Un autre club littéraire, mais surtout dramatique, s’élève sous l’invocation de Garrick. Il y a un an, le Garrick Club home fut grandement ému par l’une de ces dissensions intestines, je dirais presque par une de ces querelles de ménage que les Anglais appellent une tempête dans une théière. L’origine de tout ce fracas était un article publié dans un petit journal, le Town Talk, par un jeune homme du club, M. Edmund Yates, et dans lequel un autre membre important du club, M. Thackeray[1], crut voir une injure portée à son caractère.
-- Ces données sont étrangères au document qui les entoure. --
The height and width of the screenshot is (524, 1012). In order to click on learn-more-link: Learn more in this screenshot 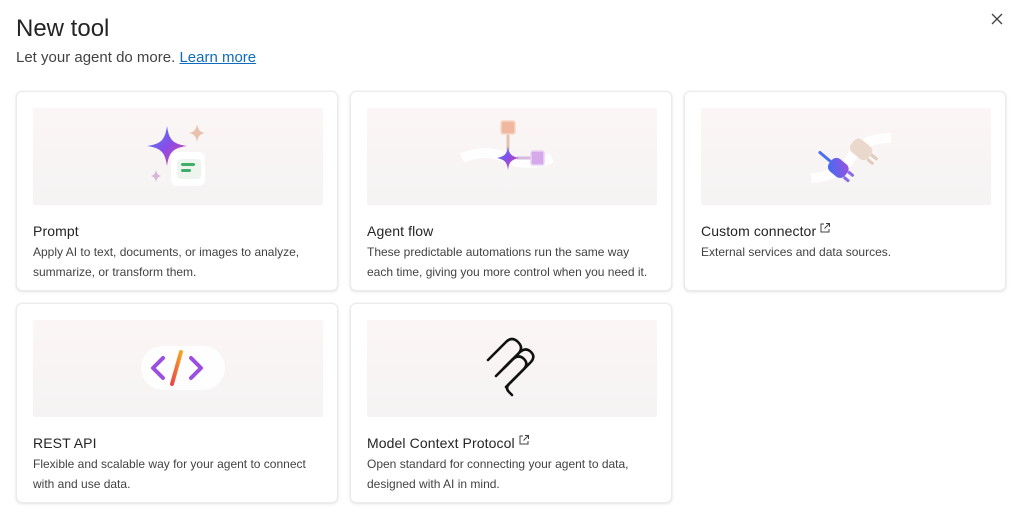, I will do `click(218, 58)`.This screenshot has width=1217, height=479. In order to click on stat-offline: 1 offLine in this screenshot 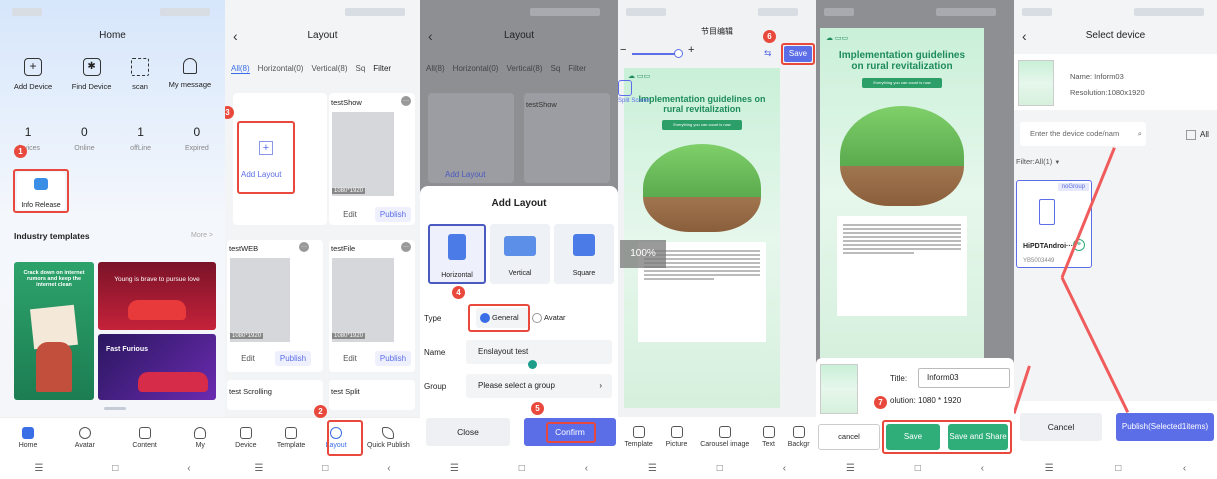, I will do `click(141, 138)`.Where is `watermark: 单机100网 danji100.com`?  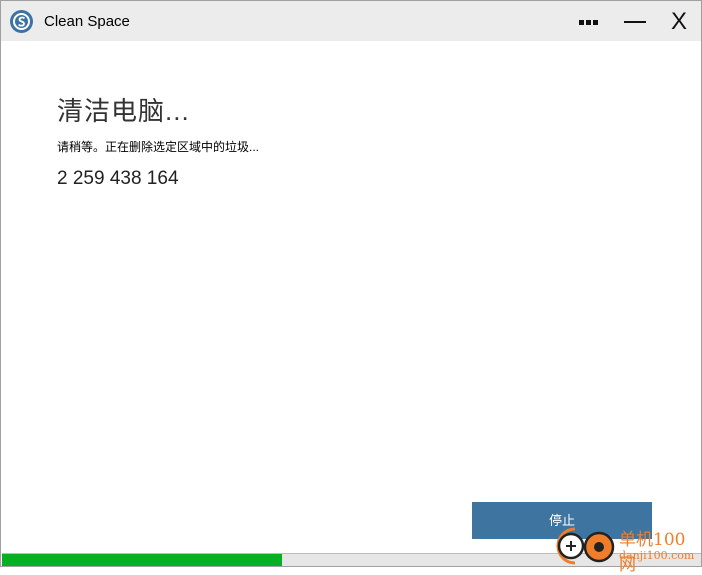
watermark: 单机100网 danji100.com is located at coordinates (628, 550). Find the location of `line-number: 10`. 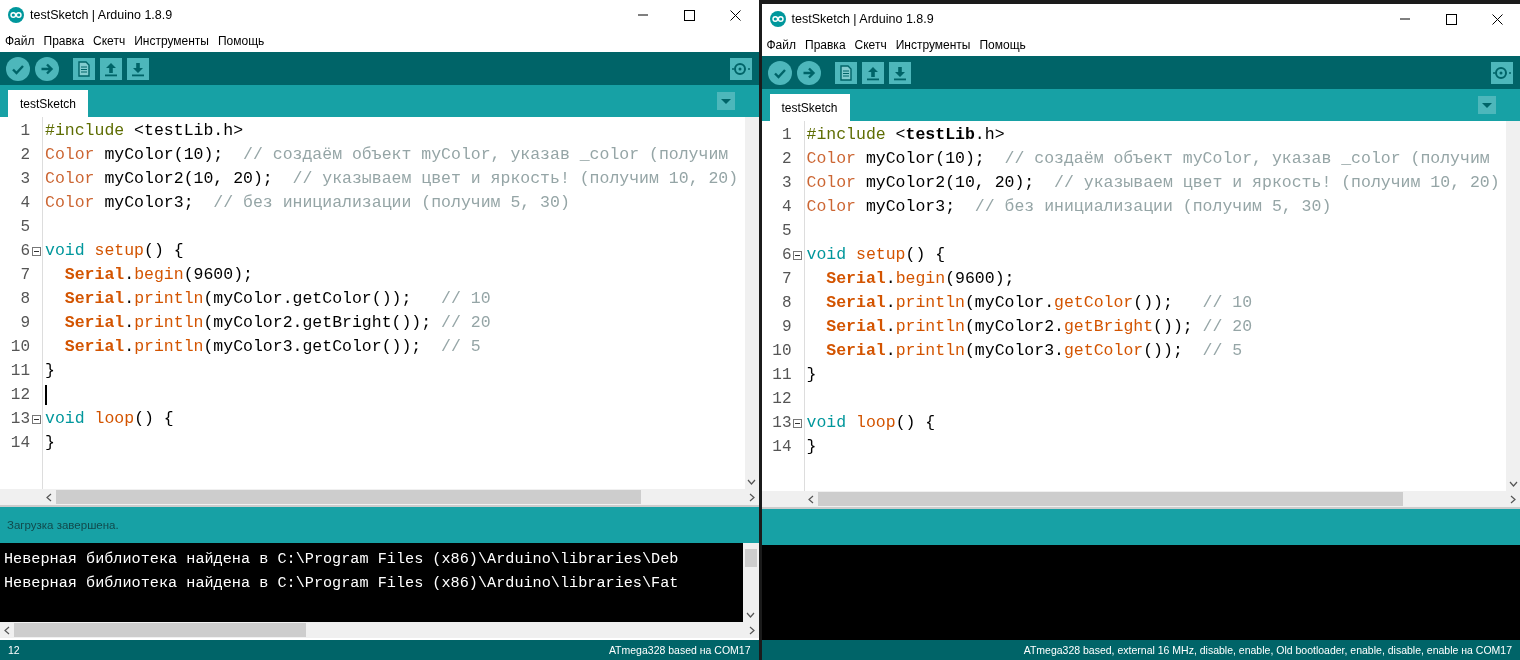

line-number: 10 is located at coordinates (782, 351).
Le comité intervint et somma l’auteur de l’article de faire des excuses à M. Thackeray ou de se retirer. L’affaire menaça de dégénérer en un procès, car M. Yates, dont le nom avait été rayé de la liste du club, voulut appeler de cette mesure dictatoriale devant les tribunaux. Il jugea pourtant à propos de retirer sa plainte, et la décision du comité fut maintenue, quoique blâmée dans une séance générale par Charles Dickens et quelques autres membres du Garrick. Je cite ce fait pour montrer avec quel soin sévère les comités des clubs de Londres veillent au maintien de certaines convenances sociales. Le club est considéré comme une maison, un sanctuaire domestique dont on ne viole pas impunément les mystères ni l’esprit de fraternité. Critiquer un membre de l’association, rapporter une conversation tenue au club, manquer en un mot d’une manière quelconque à la confiance que doivent placer les unes dans les autres des personnes bien élevées, peut devenir dans certains cas un motif d’ostracisme. Le Garrick Club house est

  1. Thackeray a été surnommé le grand peintre de la vie des clubs : on peut lire son Major Pendennis.